> 引用文:
__________________________________________________

中原くんを制した女、母になる
中原くんのボールを胸で受けた時、まわりから「おぉー!」と歓声があがった。
中原くんはクラスで1番の強者。
そのボールを私は胸でしっかり受け止めたのだ。
ドスッと受けた時の衝撃で息苦しくなったことを今でもよく覚えている。
そのあと、すかさず中原くんの足元を狙い、中原くんを外野に送り込んだ。
私はその時から中原くんを制した女として、クラスメイトから一目置かれる存在となった。
私が小学3年生頃の話だ。
ちょうど今の長男Yotaと同じくらいの歳だったと思う。
最近小学1年の次男のクラスでは、ドッジボールが流行っているらしい。
教室でお絵描きばかりしていた次男も、ドッジボールの面白さに目覚め、毎日のように話を聞かせてくれる。
──私の中で、ポッと何かに火がついた。
「今度、お母さんとボール投げでもする?」
「え!お母さんと?するーーー!!」

__________________________________________________

> 取り組む課題:
1. ドッジボールの文章で「教室でお絵描きばかり」で始まる段落を、主な事実を残したまま短く書き直せ。
2. 次の(a)〜(c)がドッジボールの文章の内容と合うか判断し、それぞれ「はい」か「いいえ」で答えよ。決め手となる本文の言葉もそのまま引用すること。
(a) 中原くんはクラスで1番の強者だった。
(b) 「私」は中原くんのボールを手で受け止めた。
(c) 次男は小学3年生である。
3. ドッジボールの文章を、最後の文のあとから書き継いで続きの部分を仕上げてください。

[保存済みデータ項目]
__________________________________________________

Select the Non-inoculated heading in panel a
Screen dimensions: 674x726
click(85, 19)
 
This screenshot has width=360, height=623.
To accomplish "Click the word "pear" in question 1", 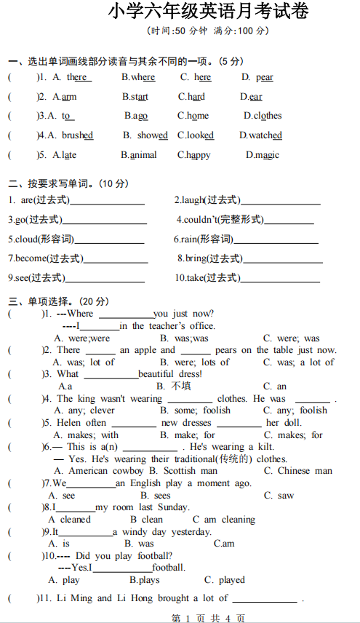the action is coord(265,77).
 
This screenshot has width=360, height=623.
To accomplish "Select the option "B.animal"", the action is coord(139,155).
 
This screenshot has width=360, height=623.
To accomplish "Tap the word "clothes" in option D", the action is coord(268,116).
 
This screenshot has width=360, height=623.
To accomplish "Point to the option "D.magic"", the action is coord(262,155).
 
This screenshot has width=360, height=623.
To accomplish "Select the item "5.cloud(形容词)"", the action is coord(41,239).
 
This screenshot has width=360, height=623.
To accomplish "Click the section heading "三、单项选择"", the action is coord(49,301).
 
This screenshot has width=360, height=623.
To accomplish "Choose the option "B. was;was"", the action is coord(184,338).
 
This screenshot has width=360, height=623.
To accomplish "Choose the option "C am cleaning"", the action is coord(223,519).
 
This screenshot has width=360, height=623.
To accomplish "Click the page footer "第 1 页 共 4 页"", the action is coord(207,617).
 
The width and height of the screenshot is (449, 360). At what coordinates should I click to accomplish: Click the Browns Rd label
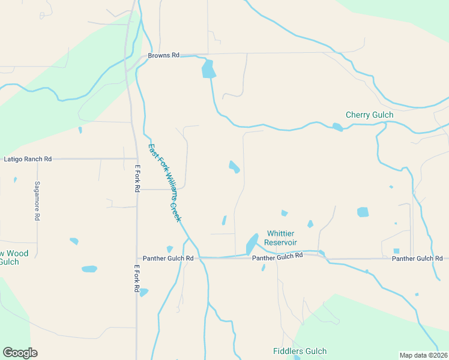coord(163,55)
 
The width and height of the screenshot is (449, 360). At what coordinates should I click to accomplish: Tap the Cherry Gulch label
coord(369,115)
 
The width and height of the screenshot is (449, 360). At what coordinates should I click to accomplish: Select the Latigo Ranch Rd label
coord(28,159)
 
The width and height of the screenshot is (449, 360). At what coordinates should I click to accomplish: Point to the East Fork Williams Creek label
coord(164,182)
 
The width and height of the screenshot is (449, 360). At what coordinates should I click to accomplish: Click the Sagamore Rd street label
coord(37,201)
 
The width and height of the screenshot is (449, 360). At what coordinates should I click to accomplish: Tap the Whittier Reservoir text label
coord(282,238)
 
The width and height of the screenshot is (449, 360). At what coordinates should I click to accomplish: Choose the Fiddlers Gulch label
coord(300,352)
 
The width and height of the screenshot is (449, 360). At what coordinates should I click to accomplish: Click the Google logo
coord(20,353)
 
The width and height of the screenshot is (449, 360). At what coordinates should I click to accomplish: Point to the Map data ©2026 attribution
coord(424,355)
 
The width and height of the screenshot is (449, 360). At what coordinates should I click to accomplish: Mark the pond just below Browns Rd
coord(208,68)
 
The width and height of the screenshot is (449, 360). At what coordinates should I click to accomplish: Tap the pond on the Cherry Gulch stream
coord(337,127)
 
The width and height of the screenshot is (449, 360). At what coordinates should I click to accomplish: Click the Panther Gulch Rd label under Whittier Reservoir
coord(277,256)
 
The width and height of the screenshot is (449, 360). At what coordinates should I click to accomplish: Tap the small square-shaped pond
coord(396,251)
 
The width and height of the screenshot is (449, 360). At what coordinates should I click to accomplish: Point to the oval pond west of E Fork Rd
coord(89,269)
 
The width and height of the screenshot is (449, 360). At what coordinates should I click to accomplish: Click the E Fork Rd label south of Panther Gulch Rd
coord(137,279)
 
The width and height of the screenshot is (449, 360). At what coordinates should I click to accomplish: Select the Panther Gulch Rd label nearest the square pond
coord(417,258)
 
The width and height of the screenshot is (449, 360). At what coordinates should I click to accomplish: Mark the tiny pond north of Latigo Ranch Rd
coord(80,130)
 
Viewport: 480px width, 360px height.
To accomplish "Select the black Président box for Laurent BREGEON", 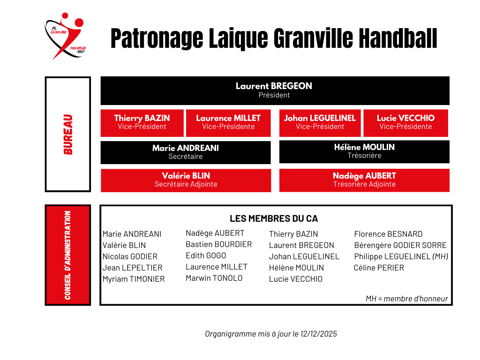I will [275, 90].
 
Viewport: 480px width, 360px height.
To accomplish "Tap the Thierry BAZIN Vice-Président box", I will [142, 122].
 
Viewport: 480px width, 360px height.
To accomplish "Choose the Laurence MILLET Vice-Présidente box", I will [228, 122].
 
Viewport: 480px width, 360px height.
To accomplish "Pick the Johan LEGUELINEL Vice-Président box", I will [320, 122].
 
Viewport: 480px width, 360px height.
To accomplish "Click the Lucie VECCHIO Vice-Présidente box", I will [405, 122].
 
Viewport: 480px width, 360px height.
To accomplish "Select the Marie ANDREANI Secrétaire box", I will [186, 152].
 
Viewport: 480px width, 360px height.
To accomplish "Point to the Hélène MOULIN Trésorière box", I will [364, 151].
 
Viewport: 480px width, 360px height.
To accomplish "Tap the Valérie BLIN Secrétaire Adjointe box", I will [186, 180].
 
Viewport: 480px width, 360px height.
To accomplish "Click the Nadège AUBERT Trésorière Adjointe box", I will [364, 180].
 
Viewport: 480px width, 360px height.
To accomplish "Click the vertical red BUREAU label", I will [68, 135].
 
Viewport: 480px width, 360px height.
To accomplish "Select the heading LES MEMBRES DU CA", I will [274, 219].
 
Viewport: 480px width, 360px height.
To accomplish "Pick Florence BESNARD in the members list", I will [388, 234].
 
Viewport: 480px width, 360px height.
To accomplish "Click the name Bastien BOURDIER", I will [218, 244].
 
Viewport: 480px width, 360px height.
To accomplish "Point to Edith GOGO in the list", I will [206, 255].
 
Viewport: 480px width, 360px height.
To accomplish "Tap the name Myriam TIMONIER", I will [134, 279].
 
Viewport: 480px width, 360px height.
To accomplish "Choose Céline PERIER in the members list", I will [379, 268].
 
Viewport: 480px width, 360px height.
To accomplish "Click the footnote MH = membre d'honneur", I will [407, 299].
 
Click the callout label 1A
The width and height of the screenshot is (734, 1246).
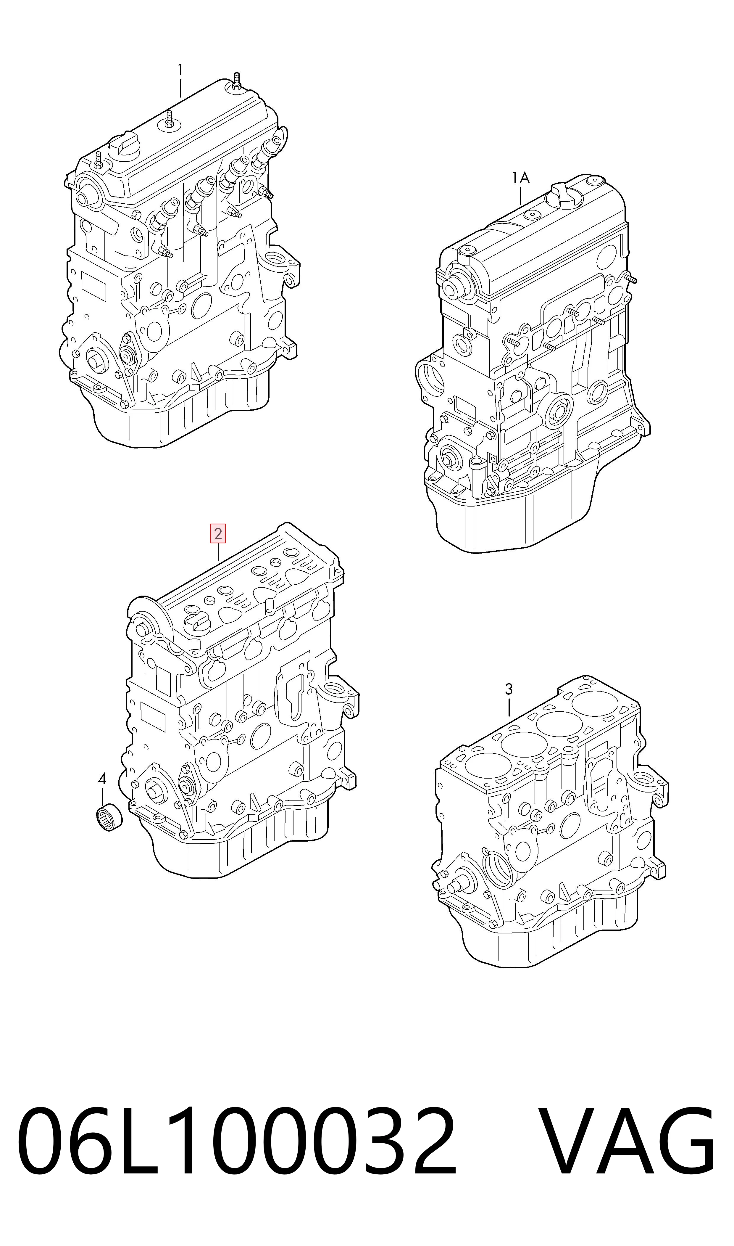pyautogui.click(x=521, y=177)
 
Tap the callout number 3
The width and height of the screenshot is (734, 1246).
pyautogui.click(x=509, y=689)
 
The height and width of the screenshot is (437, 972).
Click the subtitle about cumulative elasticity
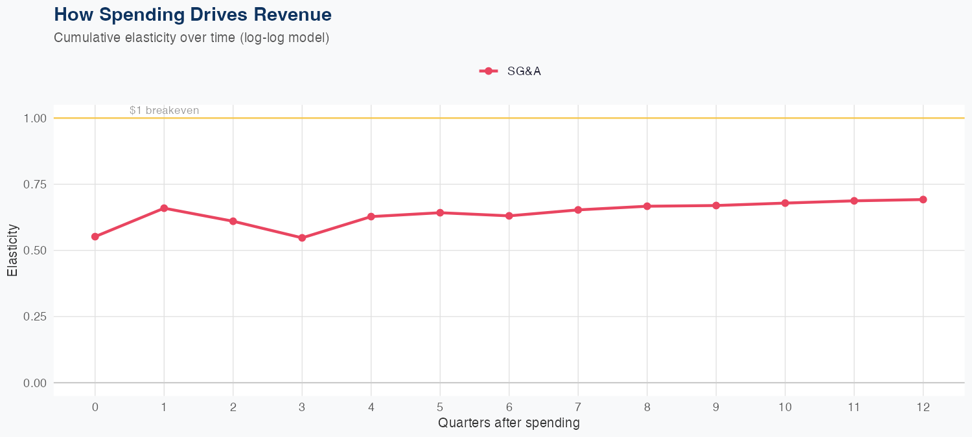tap(192, 38)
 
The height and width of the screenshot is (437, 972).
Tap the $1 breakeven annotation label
tap(164, 111)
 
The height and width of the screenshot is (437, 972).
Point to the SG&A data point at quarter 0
tap(95, 237)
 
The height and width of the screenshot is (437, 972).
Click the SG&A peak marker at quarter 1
tap(164, 208)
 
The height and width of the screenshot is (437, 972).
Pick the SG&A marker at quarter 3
tap(302, 238)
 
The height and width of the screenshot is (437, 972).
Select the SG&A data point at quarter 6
tap(509, 216)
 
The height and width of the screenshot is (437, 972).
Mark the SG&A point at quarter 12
tap(923, 199)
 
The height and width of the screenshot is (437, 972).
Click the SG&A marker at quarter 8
tap(647, 207)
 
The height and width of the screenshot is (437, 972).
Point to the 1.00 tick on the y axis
tap(35, 118)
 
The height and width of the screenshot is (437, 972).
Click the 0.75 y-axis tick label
tap(35, 185)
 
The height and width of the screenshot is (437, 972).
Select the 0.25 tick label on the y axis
tap(35, 317)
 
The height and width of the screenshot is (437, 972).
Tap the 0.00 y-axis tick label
tap(35, 383)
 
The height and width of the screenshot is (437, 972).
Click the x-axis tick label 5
tap(440, 407)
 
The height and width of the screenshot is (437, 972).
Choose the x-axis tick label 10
tap(785, 407)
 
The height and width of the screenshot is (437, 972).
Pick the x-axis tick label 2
tap(233, 407)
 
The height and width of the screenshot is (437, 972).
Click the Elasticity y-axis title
tap(12, 251)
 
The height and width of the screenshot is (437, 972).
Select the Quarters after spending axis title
tap(509, 423)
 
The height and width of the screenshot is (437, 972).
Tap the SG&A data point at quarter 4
tap(371, 217)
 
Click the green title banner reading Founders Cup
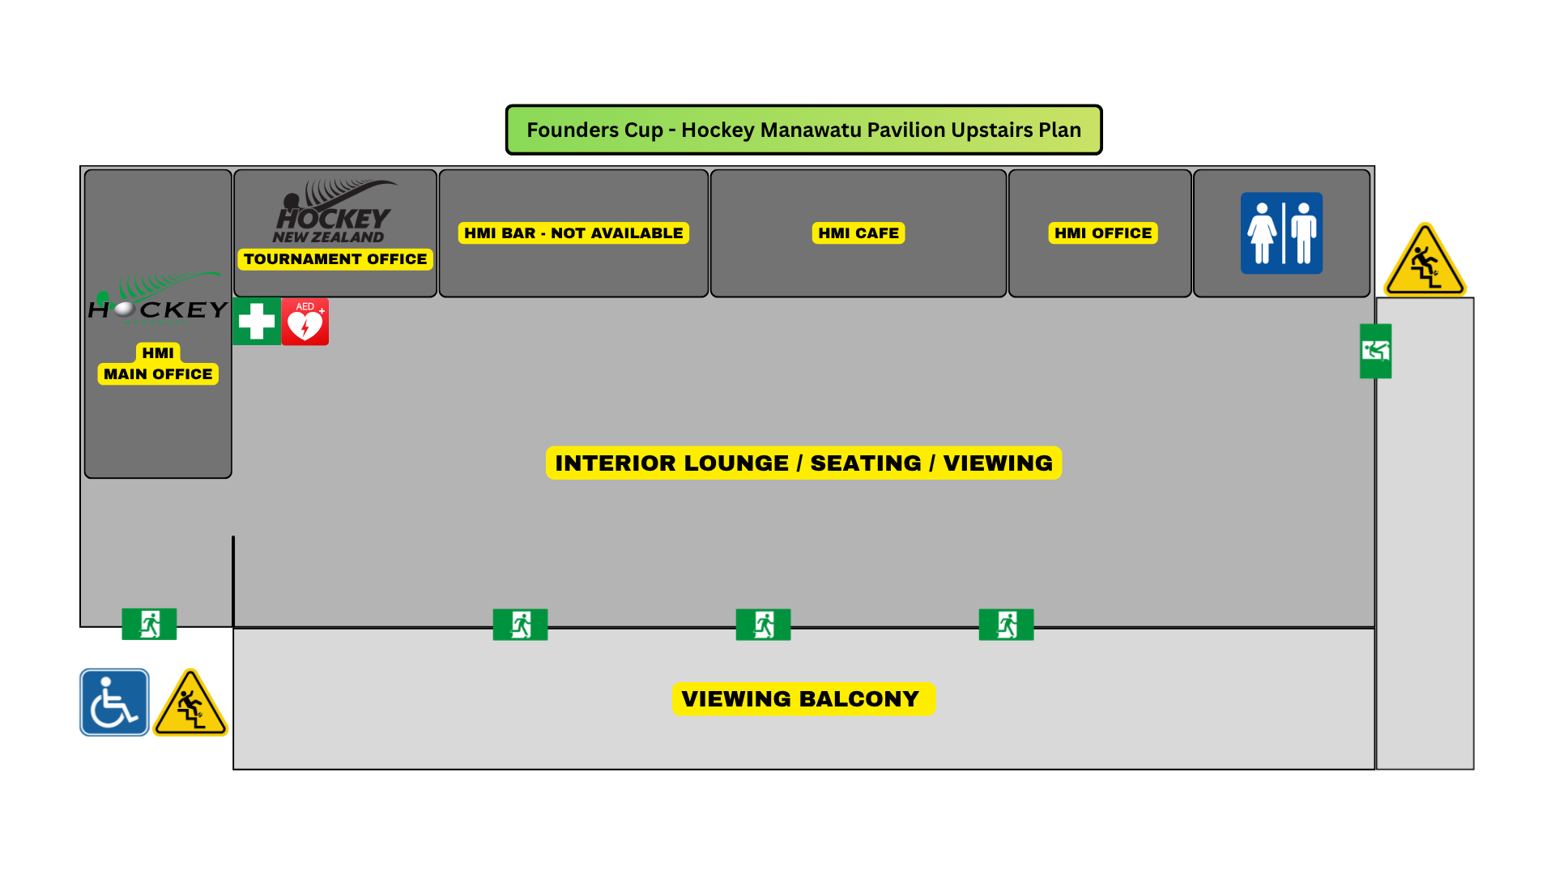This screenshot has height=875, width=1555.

__________________________________________________

> 解答:
1. お絵描きばかりだった次男がドッジボールに夢中になり、毎日その話をしてくれる。

2.
(a) はい。「中原くんはクラスで1番の強者。」
(b) いいえ。「そのボールを私は胸でしっかり受け止めたのだ。」
(c) いいえ。「最近小学1年の次男のクラスでは、ドッジボールが流行っているらしい。」

3.
私から遊びのお誘いなんて滅多にしないもんだから、次男は跳び上がって喜んだ。
「お母さん、ボール投げれんの?」
遠くでゲームをしていたのにも関わらず、すかさず私たちの会話に入ってきたYota。
彼は耳がいい。
「投げれるわ!言っとくけど、お母さん、ドッジボールめっちゃ強いよ?お母さんがYotaくらいの時、クラスに中原くんっていう男の子がいて......」
私は、過去の栄光を、鼻息荒くドヤ顔で、息子たち2人に語ってやった。
しかし、息子たちはあんまり信じていないようだ。
まぁ、それも仕方ない。
口を開けば、「疲れたぁ、疲れたぁ」言うてる母さんだ。
ふっふっふっ......見てらっしゃい。
母さんの投げるボールの破壊力を!!!!
私は久しぶりに、身体中に熱を感じた。
***
「さぁ、◯くん、ボール投げしに公園行こっか!Yotaも行く?」
期待はしていなかったが、一応声をかける。
「......行くぅ」
希少な母のやる気満々な姿は、Yotaの心までも動かした。
公園までは10分ほど歩く。
私の前を並んで歩く2人を見ていると胸がいっぱいになった。
こんな風に歩いて公園に行くなんていつぶりだろう。
Yotaは歩いて出かけることを極度に嫌う。
エネルギーが外へ向かっているんだ、きっと。
公園の広場に着くと、さっそくボールで遊び出す次男。
「ほら、お母さんに向かって投げてごらん!」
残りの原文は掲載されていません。